Factors Influencing Decision Making Regarding the Acceptance of the COVID-19 Vaccination in Egypt: A Cross-Sectional Study in an Urban, Well-Educated Sample

by Mohamed Elsayed 1,*, Radwa Abdullah El-Abasiri 2, Khaled T. Dardeer 3, Manar Ahmed Kamal 4, Mila Nu Nu Htay 5, Birgit Abler 1 and Roy Rillera Marzo 6,7
Reviewer 1: Anonymous
Reviewer 2: Anonymous
Submission received: 25 November 2021 / Revised: 19 December 2021 / Accepted: 21 December 2021 / Published: 24 December 2021
(This article belongs to the Collection Factors Associated with Vaccine Hesitancy)

Round 1

Reviewer 1 Report

An interesting, informative, meaningful and well written manuscript; however, there are some editing issues that the authors should consider and address.  Line 41, "...limit the spread of this infection [7]."  Line 53, "...vaccine availability in rapidly reaching ...". Line 59, "...reported to the World Health Organization (WHO)."  Line 76 "time of conduction this study.  Only ..."  Line 85, "...files and with encryption when ...".  Lines 96 & 97, "...prevent and control; COVID-19, as well as to accept the vaccine ...".   Line 101, "...or wait until further testing was performed."  Line 102, "... group of expert panelists in Egypt, including ...".  Line 104, "...validated the questionnaire into Arabic ..".  Line 111, "...acceptance or hesitancy towards ...".  Line 112, "..as soon as it was available ...".  Line 118, "...for potential confounders, in order to correlate the ...".  Line 125, "...leaving 968 individuals answering the questionnaire, the ...".  Line 133, "...are of 24.7 years [25], ...".  Line 136, "...residency in this investigation."  Line 141, "the vaccines were confirmed (Question 6...".  Line 146, "...necessary by 85.54% of the study participants ...".  Line 148, "...price was a concern in 74.69% of the study participants ...".  Line 154, "...vaccination until confirming the vaccine ...".  Line 170, "...not affect the decision regarding vaccination ...".  Line 247, "...60% population covered with the COVID-19 ..".  Line 255, "...than the medical students assessed by Saied ...".  Line 257, "Egyptian studies (77.6%), (65.2%) ...".  Lines 260 & 261, "...as in Omar & Hani study (50%) [30] and different from El-Sokkary et al. (10%)[29]."  Lines 263 & 264, "...to the previous report by El-Sokkary et al., targeting Egyptian healthcare ...".  Lines 269 & 270, "...18 years and older from January to March 2021, in which 25% mentioned being ...".   Line 280, "...working/housewives) with a nearly similar sample ..".  Lines 282 & 283, "...school student, which is similar to a report by OMar & Hani [30]."  Line 293, "...COVID-19 already.
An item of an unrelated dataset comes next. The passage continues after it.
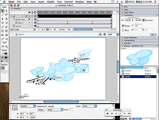Select the Text tool

pos(7,19)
We believe that both factors could have influenced the results."  Lines 295 & 296, "...while it was a larger sample size than almost all of the last Egyptian studies [29], [32], ...". 

Author Response

On behalf of all authors, we thank the reviewers for their comments and suggestions for improving the quality of the manuscript. As requested, in the following we will address all suggestions made by the referees' item by item. We trust that the changes made to the content and structure of the manuscript have substantially improved it and we hope that it now qualifies for publication in your estimated journal in the revised form.

#Reviewer 1:

  1. An interesting, informative, meaningful, and well-written manuscript; however, there are some editing issues that the authors should consider and address. Line 41, “...limit the spread of this infection [7].”  Line 53, “...vaccine availability in rapidly reaching ...”. Line 59, “...reported to the World Health Organization (WHO).”  Line 76 “time of conduction this study.  Only ...”  Line 85, “...files and with encryption when ...”.  Lines 96 & 97, “...prevent and control; COVID-19, as well as to accept the vaccine ...”.   Line 101, “...or wait until further testing was performed.”  Line 102, “... group of expert panelists in Egypt, including ...”.  Line 104, “...validated the questionnaire into Arabic”.  Line 111, “...acceptance or hesitancy towards ...”.  Line 112, “as soon as it was available ...”.  Line 118, “...for potential confounders, in order to correlate the ...”.  Line 125, “...leaving 968 individuals answering the questionnaire, the ...”.  Line 133, “...are of 24.7 years [25], ...”.  Line 136, “...residency in this investigation.”  Line 141, “the vaccines were confirmed (Question 6...”.  Line 146, “...necessary by 85.54% of the study participants ...”.  Line 148, “...price was a concern in 74.69% of the study participants ...”.  Line 154, “...vaccination until confirming the vaccine ...”.  Line 170, “...not affect the decision regarding vaccination ...”.  Line 247, “...60% population covered with the COVID-19”.  Line 255, “...than the medical students assessed by Saied ...”.  Line 257, “Egyptian studies (77.6%), (65.2%) ...”.  Lines 260 & 261, “...as in Omar & Hani study (50%) [30] and different from El-Sokkary et al. (10%)[29].”  Lines 263 & 264, “...to the previous report by El-Sokkary et al., targeting Egyptian healthcare ...”.  Lines 269 & 270, “...18 years and older from January to March 2021, in which 25% mentioned being ...”.   Line 280, “...working/housewives) with a nearly similar sample”.  Lines 282 & 283, “...school student, which is similar to a report by Omar & Hani [30].”  Line 293, “...COVID-19 already. We believe that both factors could have influenced the results.”  Lines 295 & 296, “...while it was a larger sample size than almost all of the last Egyptian studies [29], [32], ...”. 

Answer:

We thank Reviewer #1 for the considerate comment. We have made the requested modifications.

Reviewer 2 Report

It is a pleasure to have the opportunity to review this paper. Actually, the vaccination campaign is the first method to counteract the COVID-19 pandemic; however, sufficient vaccination coverage is conditioned by the people’s acceptance of these vaccines in the general population. In this context, the paper under review is aimed at assess the COVID-19 vaccine acceptance among an Egyptian sample.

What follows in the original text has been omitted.